Mas que violência é esta que a banalidade oculta no caso Tiger Woods? Ela oculta um jogo vinculante entre verdade e confissão. Um jogo que vincula o sujeito à obrigação de confessar a verdade de seus atos sexuais enquanto conteúdos privilegiados de acesso à identidade concernente ao indivíduo. Temos claramente no ritual público a que foi submetido Tiger Woods a presença de uma velha tecnologia de poder, a prática confessional, a qual Foucault descreveu e examinou, com brilhante originalidade, em sua obra.

O interessante dessa tecnologia de poder, como explica-nos Foucault, é justamente sua relação com os segredos em torno do desejo sexual. Desenvolve-se uma espécie de jogo que converte a sexualidade como a “chave que permite analisar e constituir individualidade” e os segredos – as enunciações – numa matéria inteligível por meio da qual se pode extrair e revelar a verdade da identidade do sujeito confidente. De início, nos séculos XV, XVI e XVII, a confissão estava restritas aos lugares institucionais tais como as salas de aula, os seminários, tribunais da inquisição e confessionários. É a partir do final do século XVIII que a discursividade do desejo expande-se a outros âmbitos do tecido social; nos espaços e nas práticas relativas ao judiciário, à medicina, à pedagogia, às relações familiares e amorosas, enfim, expande-se pelo cotidiano.

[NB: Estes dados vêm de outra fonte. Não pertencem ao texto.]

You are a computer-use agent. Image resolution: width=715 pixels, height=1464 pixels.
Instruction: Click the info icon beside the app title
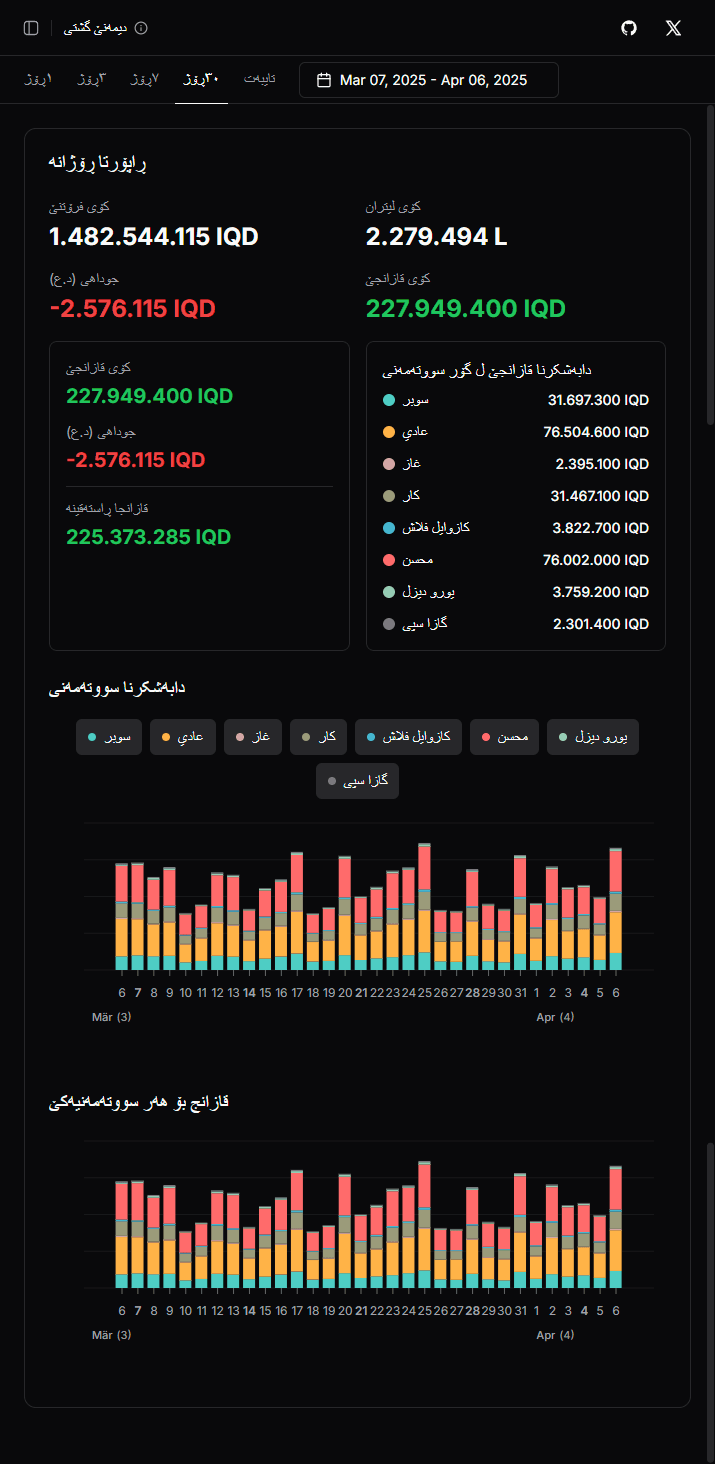(139, 28)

A confissão como tecnologia de poder é parte fundamental num processo de colonização da vida interior e da intimidade, que hoje tem nos meios de comunicação um lugar privilegiado do qual retira uma eficácia e extensão sem precedentes. Portanto, a entrevista/confissão do famoso golfista, não me parece, seguramente, que seja fruto de uma exigência moral do mercado ou da opinião pública para a readmissão e perdão daqueles que se portaram inadequadamente. E também, por mais que ela tem sido motivada pela pressão dos patrocinadores e agentes do atleta na tentativa de atenuar os efeitos sobre as arrecadações e dividendos, isto não explica o essencial.

No mercado das aparências em que se transformou, em parte, o espaço público contemporâneo, o espetáculo da intimidade, sua banalização, leva-nos a não ponderar sobre o que estamos fazendo com os outros, ou seja, a incapacidade de pensar em relação ao ponto de vista do outro ou de sua situação. Aceitamos participar do sofrimento e da humilhação do outro, fechando-nos na banalidade da situação sem compreender o que, de fato, estamos fazendo. Tal conduta pode ser estendida a uma série de práticas sociais, como as músicas que depreciam o feminino, por exemplo.

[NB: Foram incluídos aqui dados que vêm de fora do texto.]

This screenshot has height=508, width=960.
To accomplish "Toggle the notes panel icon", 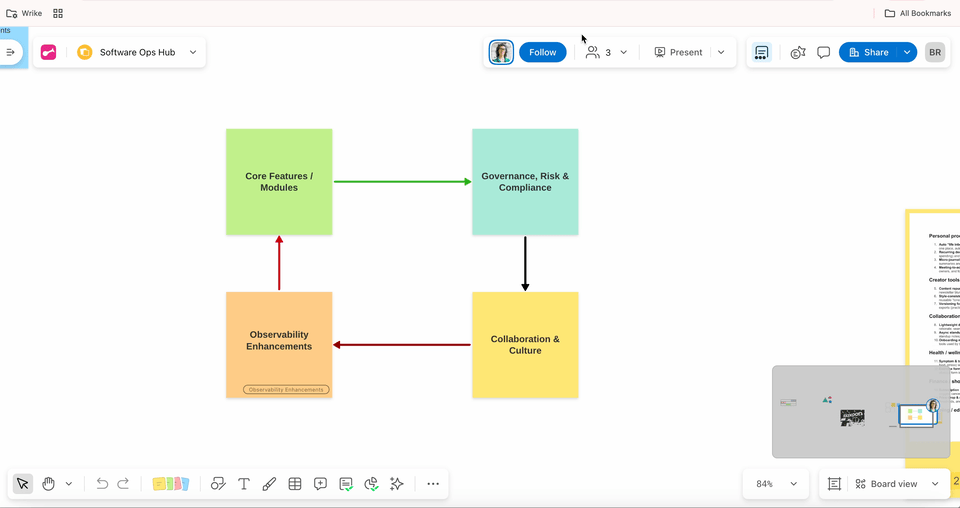I will pos(761,53).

A desculpa da imprensa e dos empresários é que Tiger Woods é um espelho para os jovens, um “exemplo para juventude”, por isto a retratação pública era um dever moral do golfista perante seus fãs e à opinião pública. Ora, mas é o mercado com as devidas ferramentas de exposição multimídia, e com fins comerciais, que o transformou em “exemplo para juventude”. É o mercado, e suas políticas de marketing, que faz com que certas pessoas sejam exibidas como marcas, ou melhor, vendidas no mercado das aparências como uma figura de virtudes, um exemplo a ser seguido, um modelo a ser imitado, signo de sucesso e realização.

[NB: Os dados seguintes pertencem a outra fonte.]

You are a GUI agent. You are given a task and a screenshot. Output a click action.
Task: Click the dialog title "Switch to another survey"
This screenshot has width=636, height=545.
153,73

A colonização e comoditização da vida íntima convertem-se, cada vez mais, em uma espantosa banalidade da vida diária, que leva-nos à inconsciência da mediocridade e da insensibilidade características da época em que vivemos. Exemplos do gozo irrefletido com o sofrimento e com humilhação alheia não faltam. Os próprios nomes das pessoas – Eloá, Geisy e Tiger Woods – são precedidos do termo policialesco “caso, reforçando ainda mais a síntese dramática, ficcional e estetizada de nossa realidade. O banal tornou-se a ligadura de nossa relação com o mundo e com o outro. Mas sua espetacularização não é mera reprodução de imagens. Lembremos Guy Debord: “O espetáculo não é um conjunto de imagens, mas uma relação social entre pessoas, mediada pelas imagens”.